START DATASET RECORDS

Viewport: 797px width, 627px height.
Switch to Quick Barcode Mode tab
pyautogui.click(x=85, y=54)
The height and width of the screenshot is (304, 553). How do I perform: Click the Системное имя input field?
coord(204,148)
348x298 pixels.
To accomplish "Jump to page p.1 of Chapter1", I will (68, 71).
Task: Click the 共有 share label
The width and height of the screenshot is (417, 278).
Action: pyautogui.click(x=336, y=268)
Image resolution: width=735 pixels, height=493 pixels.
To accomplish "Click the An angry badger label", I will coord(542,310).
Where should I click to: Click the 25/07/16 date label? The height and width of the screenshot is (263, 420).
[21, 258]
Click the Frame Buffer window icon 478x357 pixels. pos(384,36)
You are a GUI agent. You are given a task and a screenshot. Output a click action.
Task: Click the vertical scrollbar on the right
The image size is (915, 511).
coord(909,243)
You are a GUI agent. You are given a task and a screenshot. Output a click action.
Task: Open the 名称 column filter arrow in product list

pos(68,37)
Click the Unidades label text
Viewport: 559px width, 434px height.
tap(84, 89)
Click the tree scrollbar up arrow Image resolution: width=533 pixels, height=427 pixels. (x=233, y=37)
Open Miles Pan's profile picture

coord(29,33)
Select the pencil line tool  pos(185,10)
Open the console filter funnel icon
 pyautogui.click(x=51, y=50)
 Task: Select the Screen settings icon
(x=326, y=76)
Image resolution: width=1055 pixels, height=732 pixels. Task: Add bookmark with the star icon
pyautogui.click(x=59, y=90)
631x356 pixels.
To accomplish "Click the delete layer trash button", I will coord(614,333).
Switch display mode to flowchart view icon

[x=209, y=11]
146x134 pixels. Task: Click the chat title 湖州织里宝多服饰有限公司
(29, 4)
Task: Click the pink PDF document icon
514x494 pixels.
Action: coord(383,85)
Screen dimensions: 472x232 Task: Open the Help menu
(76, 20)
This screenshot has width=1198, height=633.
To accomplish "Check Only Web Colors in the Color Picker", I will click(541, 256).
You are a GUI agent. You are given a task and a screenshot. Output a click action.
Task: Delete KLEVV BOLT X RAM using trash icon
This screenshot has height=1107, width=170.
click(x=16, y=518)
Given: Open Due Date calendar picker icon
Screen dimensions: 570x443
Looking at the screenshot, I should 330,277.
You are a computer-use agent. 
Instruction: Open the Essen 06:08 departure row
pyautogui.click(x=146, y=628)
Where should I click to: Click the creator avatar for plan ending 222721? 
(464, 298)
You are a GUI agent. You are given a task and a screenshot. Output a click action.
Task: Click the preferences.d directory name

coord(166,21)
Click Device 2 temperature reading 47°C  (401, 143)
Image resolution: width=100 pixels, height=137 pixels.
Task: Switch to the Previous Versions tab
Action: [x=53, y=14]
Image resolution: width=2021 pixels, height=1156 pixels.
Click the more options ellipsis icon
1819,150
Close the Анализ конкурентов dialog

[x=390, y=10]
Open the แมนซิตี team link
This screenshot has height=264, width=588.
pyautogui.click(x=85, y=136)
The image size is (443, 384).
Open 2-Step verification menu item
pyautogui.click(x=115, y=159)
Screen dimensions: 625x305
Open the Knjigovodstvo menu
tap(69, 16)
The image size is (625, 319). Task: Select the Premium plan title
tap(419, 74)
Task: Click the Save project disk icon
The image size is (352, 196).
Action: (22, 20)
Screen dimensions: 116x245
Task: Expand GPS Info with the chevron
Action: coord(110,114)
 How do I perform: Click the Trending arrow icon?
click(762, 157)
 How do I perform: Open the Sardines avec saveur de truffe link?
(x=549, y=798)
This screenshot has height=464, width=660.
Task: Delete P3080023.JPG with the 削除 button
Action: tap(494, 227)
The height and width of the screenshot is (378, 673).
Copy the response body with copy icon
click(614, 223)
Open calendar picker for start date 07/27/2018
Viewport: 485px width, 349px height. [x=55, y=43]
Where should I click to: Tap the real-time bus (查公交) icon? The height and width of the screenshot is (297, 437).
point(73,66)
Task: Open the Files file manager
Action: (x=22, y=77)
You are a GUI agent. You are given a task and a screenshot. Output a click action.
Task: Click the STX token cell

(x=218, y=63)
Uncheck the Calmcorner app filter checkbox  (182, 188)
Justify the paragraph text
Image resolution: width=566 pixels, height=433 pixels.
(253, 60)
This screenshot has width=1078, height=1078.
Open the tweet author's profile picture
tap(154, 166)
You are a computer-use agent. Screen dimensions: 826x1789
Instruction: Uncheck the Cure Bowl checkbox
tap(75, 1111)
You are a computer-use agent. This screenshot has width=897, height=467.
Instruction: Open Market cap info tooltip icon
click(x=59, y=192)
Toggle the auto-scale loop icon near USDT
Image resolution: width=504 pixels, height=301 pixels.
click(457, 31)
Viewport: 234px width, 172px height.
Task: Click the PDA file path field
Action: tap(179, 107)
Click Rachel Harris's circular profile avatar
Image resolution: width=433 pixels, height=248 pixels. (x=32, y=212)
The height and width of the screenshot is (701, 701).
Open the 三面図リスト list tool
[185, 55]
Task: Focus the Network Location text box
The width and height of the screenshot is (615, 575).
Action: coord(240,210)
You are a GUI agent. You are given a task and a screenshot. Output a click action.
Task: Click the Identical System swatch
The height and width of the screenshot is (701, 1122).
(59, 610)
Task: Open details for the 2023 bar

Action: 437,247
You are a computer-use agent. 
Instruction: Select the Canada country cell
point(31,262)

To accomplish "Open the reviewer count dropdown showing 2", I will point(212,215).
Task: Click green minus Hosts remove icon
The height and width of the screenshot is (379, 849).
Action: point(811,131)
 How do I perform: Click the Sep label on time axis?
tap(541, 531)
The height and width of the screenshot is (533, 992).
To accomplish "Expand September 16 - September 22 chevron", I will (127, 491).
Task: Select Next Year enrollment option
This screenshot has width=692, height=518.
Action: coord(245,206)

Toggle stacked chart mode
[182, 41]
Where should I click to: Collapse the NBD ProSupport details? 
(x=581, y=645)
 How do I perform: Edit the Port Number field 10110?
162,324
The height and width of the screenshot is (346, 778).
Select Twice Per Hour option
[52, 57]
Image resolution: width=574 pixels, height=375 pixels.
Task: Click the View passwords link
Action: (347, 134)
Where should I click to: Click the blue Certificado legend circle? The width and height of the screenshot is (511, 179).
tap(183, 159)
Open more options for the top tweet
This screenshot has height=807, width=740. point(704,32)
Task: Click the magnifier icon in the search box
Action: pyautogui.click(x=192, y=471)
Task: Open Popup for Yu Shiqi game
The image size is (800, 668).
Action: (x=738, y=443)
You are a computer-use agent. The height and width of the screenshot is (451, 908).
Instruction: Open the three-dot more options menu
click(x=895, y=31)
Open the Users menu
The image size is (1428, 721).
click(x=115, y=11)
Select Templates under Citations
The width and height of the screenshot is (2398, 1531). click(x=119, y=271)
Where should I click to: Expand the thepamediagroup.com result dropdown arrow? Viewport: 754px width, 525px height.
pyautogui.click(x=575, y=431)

END DATASET RECORDS

→ **EXERCISE**
Give again, word for word, every line from the one holding "Open more options for the top tweet" to the end of the data.

→ **SOLVED EXERCISE**
Open more options for the top tweet
This screenshot has height=807, width=740. point(704,32)
Task: Click the magnifier icon in the search box
Action: pyautogui.click(x=192, y=471)
Task: Open Popup for Yu Shiqi game
The image size is (800, 668).
Action: (x=738, y=443)
You are a computer-use agent. The height and width of the screenshot is (451, 908).
Instruction: Open the three-dot more options menu
click(x=895, y=31)
Open the Users menu
The image size is (1428, 721).
click(x=115, y=11)
Select Templates under Citations
The width and height of the screenshot is (2398, 1531). click(x=119, y=271)
Where should I click to: Expand the thepamediagroup.com result dropdown arrow? Viewport: 754px width, 525px height.
pyautogui.click(x=575, y=431)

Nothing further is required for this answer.